Italian Wedding Soup Recipe
There are 4 components to this simple, yet glorious, Italian wedding soup recipe: meatballs, leafy bitter greens, broth, and pasta.
The meatballs: Made with a bit of zingy lemon zest, lots of garlic and herbs these turkey meatballs are packed with flavour and outstanding all on their own. The inclusion of parmesan cheese ensures that the meatballs stay moist and tender, while the breadcrumbs and egg provide structure. I like to keep them as tiny as possible so one fits perfectly in the soup spoon. If you find rolling tiny ones too tedious (I often do too) feel free to roll them a little larger.
You can, of course, use any other ground meat, or a combination, to make your meatballs. If you wish to forego rolling meatballs altogether, you can use a crumbled Italian sausage instead. Some recipes skip browning the meatballs, allowing them to fully cook in the broth. For a bit of colour, and speed, I prefer to partially cook them under the broiler, before adding them to the broth. This also prevents them from falling apart in the broth.

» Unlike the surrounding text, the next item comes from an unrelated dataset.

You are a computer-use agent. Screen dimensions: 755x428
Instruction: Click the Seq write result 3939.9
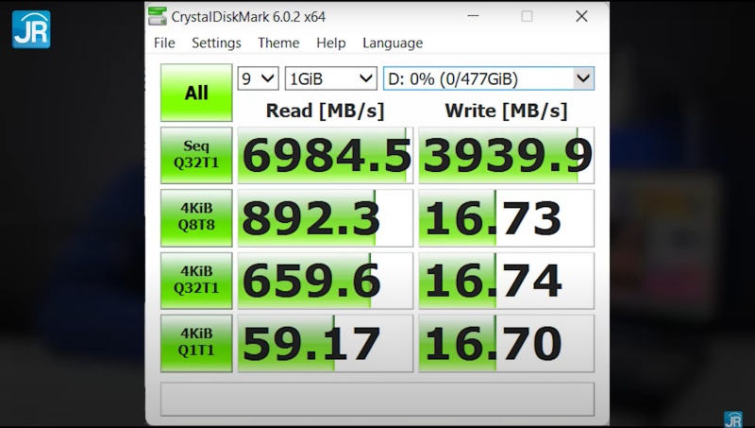click(x=507, y=156)
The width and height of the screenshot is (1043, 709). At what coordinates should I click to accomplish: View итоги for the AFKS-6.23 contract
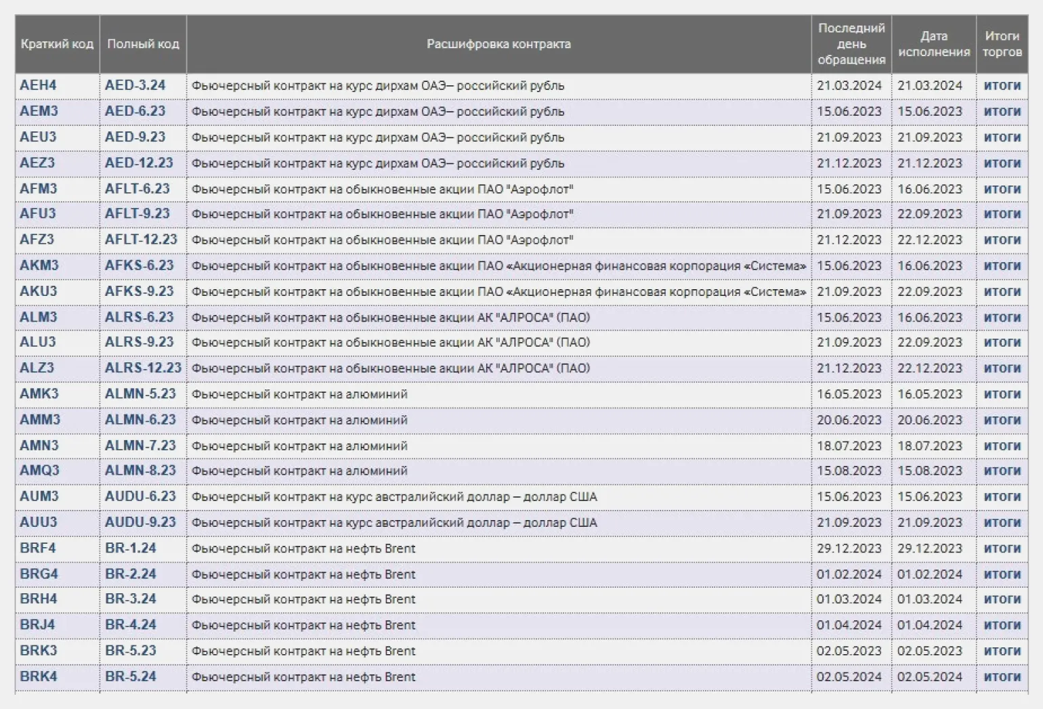tap(1002, 265)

The leafy greens: Traditionally, Italian wedding soup calls for bitter greens such as escarole or broccoli rabe. For ease and simplicity, and because escarole can be hard to find where I live, I like to use baby kale. The leaves are tender enough to cook quickly, but sturdy enough to hold their texture and green colour when introduced to the hot soup. Fell free to use spinach, or even cabbage if you prefer.

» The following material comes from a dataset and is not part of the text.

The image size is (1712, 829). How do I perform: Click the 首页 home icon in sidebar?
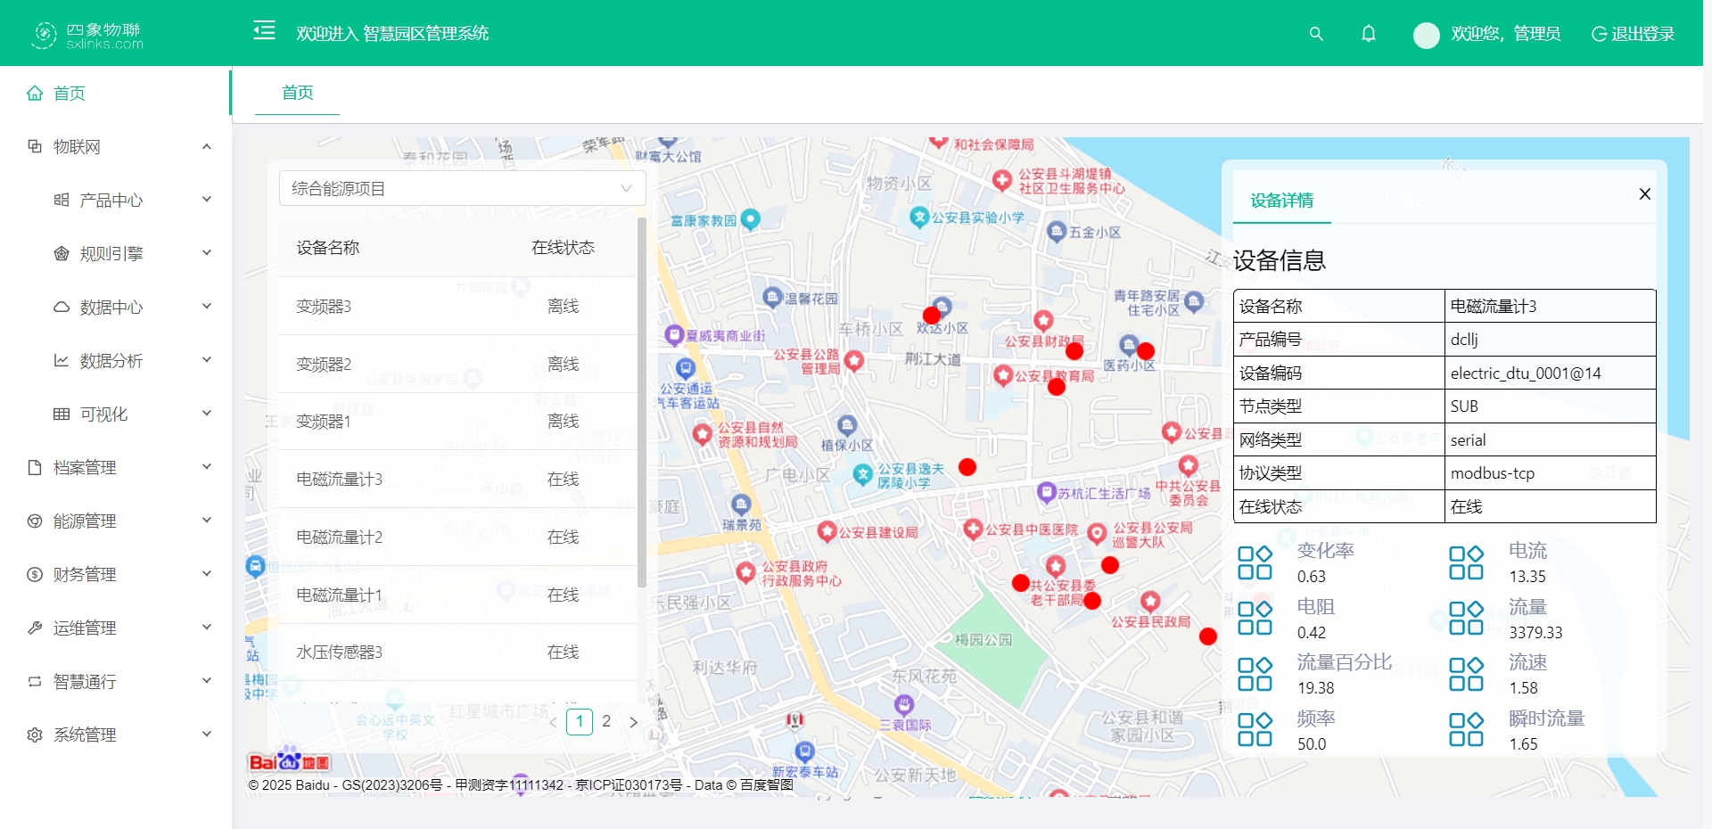(x=35, y=94)

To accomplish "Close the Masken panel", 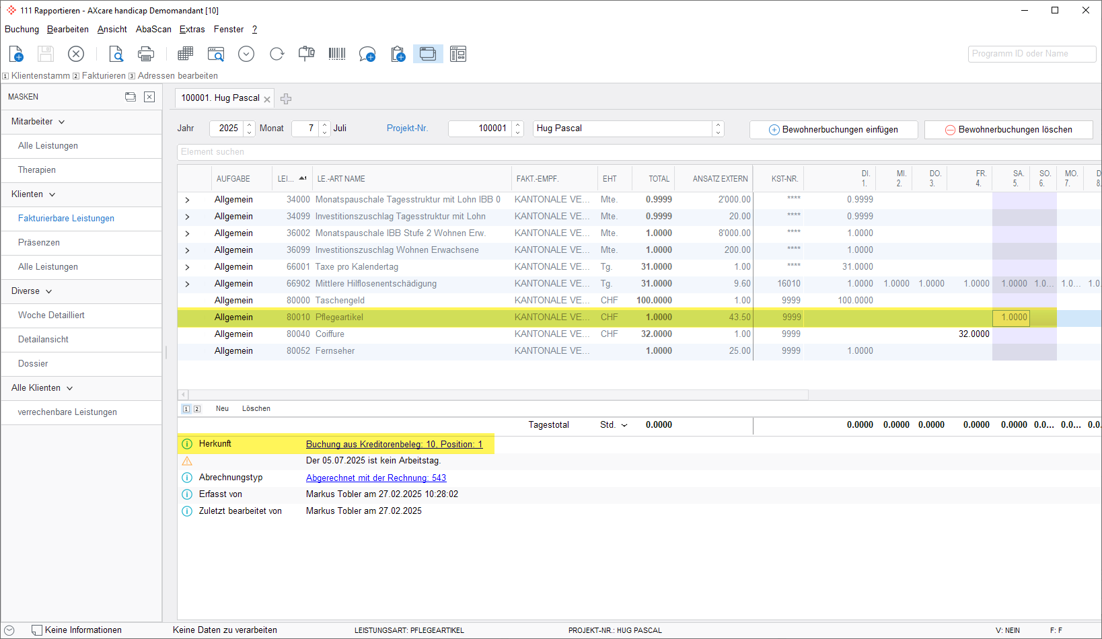I will [x=149, y=97].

The broth: A meat broth, most commonly chicken, forms the base of this soup. Predictably, I would like to encourage you to use a homemade broth which is of course a million times more delicious than store-bought. That said, a good quality, low-sodium broth works perfectly fine for this soup. If you have one, drop a parmigiano rind into the simmering broth to add an extra depth of flavour.
The pasta: A handful of pastina (tiny pasta) is commonly found in Minestra maritata. It is meant to provide a little more texture and sustenance to the dish, but not upstage the other ingredients. Elbow, ditali, acini di pepe, or similar, will work here. This recipe calls for only 1 cup of pasta which won’t overwhelm the dish. If you wish to add more pasta, consider cooking it separately, then add to the broth when ready to serve. This is also recommended if making the soup ahead of time so that the pasta doesn’t turn mushy or soak up too much of the flavourful broth.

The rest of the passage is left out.